── Trecho do documento
Outra informação preciosa que a Polícia conseguiu levantar diz respeito a duas ligações telefônicas de números restritos a José Claudio, três dias antes do crime, onde o interlocutor alertava para a possibilidade de ambos serem assassinados.



Casal foi avisado por telefone

O interlocutor aconselhava que ambos não andassem no carro deles, uma courrier branca, placa MWF-3370, Marabá-PA, pois estavam sendo seguidos.


Assim o casal optou em sair de casa numa moto antiga, mas acabou sendo alvos dos pistoleiros que aguardavam pacientemente numa moita à beira do Igarapé Cupu até que conseguiram executar o crime.
Fonte segura do Núcleo de Inteligência da Polícia (NIP) informou a Divisão de Homicídios, deve entrar no caso a fim de auxiliar nas investigações, para quem sabe identificar quem matou e quem foi o mandante.

A repercussão do duplo homicídio
O duplo homicídio do casal de ambientalista gerou repercussão em diversos meios de comunicação. Diversas entidades de direitos humanos e de apoio aos camponeses emitiram notas repudiando os crimes.



NOTA PÚBLICA - REDE FAOR

A Rede FAOR – Fórum da Amazônia Oriental (FAOR) vem a público manifestar sua indignação com o assassinato das lideranças do Conselho Nacional das Populações Extrativistas (CNS), José Cláudio Ribeiro da Silva e esposa  Maria do Espírito Santo, executados nesta quarta-feira (24), no município de Nova Ipixuna, sudeste do Pará. Os dois eram moradores do Projeto de Assentamento Agroextrativista Praia Alta  - Piranheira.

José Cláudio estava marcado para morrer e há muito tempo vem denunciando o desmatamento e a extração ilegal de madeira na região.

Mais uma vez tombam aqueles e aquelas que insistem em defender a floresta.

O FAOR exige publicamente que as autoridades competentes, investiguem este crime com  seriedade e prendam os criminosos (mandantes e executores) para que este não seja mais um crime a fazer parte da imensa lista  de impunidade que assola o nosso estado.

O FAOR aproveita para declarar a sua solidariedade aos familiares das vítimas, ao CNS e reafirmar aqui o nosso compromisso em defesa da vida, da justiça e das populações tradicionais da Amazônia.



CNS condena violência no Campo
O Conselho Nacional de Seringueiro, do qual fazia parte o companheiro José Claudio Ribeiro da Silva e a esposa dele, Maria do Espírito Santo da Silva vem a público repudiar o duplo assassinato e cobrar séria apuração a fim de submeter os envolvidos a júri popular.


A entidade revela ainda que as ameaças contra a vida do casal de extrativistas começaram por volta de 2008. Segundo familiares, desconhecidos rondavam a casa deles,  geralmente à noite, disparando tiros para o alto.

O momento das intimidações coincidiu com a denúncia dos líderes extrativistas contra madeireiros da região, que constantemente avançam na área do PAEX, para extrair espécies madeireiras como castanheira, angelim e jatobá.
Para Atanagildo Matos, Diretor da Regional Belém do CNS, a morte de José Cláudio e Maria da Silva é uma perda irreparável.
────
Tarefas
**a)** Cite as espécies madeireiras que, de acordo com o trecho sobre o assassinato do casal, os madeireiros extraem na área do PAEX.
**b)** Em que município o casal foi executado, conforme o trecho sobre o assassinato do casal?
── Registros
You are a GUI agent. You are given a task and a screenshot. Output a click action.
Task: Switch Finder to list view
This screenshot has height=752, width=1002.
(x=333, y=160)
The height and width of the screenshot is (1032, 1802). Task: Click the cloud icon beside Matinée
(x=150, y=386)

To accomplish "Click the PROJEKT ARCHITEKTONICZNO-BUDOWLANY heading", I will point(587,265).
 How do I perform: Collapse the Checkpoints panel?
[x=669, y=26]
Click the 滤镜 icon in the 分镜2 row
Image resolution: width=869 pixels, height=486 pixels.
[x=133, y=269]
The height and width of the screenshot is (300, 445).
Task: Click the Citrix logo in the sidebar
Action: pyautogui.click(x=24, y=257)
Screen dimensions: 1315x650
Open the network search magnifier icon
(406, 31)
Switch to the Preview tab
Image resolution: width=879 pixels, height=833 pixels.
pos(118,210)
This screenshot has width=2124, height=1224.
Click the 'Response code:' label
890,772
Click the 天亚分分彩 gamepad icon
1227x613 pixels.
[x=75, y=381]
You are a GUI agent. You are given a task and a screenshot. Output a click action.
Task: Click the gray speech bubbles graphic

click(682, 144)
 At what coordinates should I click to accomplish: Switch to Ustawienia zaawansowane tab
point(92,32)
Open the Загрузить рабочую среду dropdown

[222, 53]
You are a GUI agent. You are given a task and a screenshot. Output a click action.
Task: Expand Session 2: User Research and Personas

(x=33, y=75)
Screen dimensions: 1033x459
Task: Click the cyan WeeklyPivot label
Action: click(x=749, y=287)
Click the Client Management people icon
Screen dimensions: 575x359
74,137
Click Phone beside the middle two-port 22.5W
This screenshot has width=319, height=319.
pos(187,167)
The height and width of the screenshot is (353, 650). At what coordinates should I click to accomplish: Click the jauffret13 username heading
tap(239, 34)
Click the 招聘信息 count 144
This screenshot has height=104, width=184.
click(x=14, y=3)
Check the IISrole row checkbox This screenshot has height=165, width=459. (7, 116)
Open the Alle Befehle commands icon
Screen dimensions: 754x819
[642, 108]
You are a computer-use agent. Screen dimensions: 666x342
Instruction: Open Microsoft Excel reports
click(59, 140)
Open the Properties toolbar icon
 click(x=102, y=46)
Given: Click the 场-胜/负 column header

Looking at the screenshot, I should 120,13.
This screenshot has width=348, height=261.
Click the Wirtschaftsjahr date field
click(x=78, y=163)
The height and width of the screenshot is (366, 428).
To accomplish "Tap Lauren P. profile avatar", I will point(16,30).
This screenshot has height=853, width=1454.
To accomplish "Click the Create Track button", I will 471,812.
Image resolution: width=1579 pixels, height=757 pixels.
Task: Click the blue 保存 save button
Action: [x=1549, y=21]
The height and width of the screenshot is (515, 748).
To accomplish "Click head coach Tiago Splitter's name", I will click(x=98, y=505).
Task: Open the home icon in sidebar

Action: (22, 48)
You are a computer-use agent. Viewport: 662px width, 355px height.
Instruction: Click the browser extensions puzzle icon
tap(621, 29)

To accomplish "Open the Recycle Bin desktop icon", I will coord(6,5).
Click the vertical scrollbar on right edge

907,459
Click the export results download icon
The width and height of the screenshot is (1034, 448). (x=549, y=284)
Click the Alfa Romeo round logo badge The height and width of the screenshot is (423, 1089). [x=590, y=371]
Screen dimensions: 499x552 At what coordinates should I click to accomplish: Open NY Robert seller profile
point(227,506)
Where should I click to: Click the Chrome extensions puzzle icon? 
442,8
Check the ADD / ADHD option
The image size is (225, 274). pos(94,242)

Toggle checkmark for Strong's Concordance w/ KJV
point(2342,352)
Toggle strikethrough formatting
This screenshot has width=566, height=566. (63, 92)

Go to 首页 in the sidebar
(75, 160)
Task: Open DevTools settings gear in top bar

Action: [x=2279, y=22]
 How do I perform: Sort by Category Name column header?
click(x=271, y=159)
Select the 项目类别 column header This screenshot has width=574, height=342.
────
Respostas
**a)** Castanheira, angelim e jatobá.

**b)** Em Nova Ipixuna, no sudeste do Pará.